What you need to do
From the line holding "Open the hamburger navigation menu" to the final line of the entries, set down each line exactly, including both, and nothing more.

Given entries
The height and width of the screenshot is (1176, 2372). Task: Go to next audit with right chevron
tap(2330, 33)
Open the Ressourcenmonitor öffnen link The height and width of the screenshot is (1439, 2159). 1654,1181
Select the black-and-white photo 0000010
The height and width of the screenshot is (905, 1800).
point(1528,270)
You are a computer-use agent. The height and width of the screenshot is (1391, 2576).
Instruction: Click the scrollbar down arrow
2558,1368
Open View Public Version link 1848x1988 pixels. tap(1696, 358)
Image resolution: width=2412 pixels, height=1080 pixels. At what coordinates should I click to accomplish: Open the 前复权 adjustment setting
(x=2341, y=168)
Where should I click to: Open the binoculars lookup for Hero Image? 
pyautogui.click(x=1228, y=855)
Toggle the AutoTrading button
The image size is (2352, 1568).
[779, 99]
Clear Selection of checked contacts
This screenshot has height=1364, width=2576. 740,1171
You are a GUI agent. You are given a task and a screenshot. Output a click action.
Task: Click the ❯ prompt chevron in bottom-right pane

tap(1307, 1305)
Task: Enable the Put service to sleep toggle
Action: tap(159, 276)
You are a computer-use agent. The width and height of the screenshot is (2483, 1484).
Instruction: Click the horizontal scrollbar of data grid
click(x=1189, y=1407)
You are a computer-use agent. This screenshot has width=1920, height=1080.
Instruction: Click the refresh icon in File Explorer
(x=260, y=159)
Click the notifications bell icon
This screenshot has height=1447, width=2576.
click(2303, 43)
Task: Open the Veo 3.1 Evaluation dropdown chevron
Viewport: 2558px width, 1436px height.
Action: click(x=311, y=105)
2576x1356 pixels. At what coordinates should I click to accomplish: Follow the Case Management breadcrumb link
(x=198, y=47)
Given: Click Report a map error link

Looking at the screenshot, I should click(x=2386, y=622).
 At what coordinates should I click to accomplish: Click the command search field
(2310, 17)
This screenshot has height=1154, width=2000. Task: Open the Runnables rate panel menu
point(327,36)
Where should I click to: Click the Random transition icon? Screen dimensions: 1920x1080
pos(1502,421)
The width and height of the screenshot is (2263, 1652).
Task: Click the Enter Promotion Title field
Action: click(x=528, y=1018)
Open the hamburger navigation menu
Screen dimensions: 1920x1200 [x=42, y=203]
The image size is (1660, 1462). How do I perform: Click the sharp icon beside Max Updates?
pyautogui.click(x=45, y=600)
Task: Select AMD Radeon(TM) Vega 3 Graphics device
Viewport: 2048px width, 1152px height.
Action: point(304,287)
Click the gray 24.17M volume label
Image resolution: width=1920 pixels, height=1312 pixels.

Response to the exercise
Open the hamburger navigation menu
Screen dimensions: 1920x1200 [x=42, y=203]
The image size is (1660, 1462). How do I perform: Click the sharp icon beside Max Updates?
pyautogui.click(x=45, y=600)
Task: Select AMD Radeon(TM) Vega 3 Graphics device
Viewport: 2048px width, 1152px height.
Action: point(304,287)
Click the gray 24.17M volume label
Image resolution: width=1920 pixels, height=1312 pixels.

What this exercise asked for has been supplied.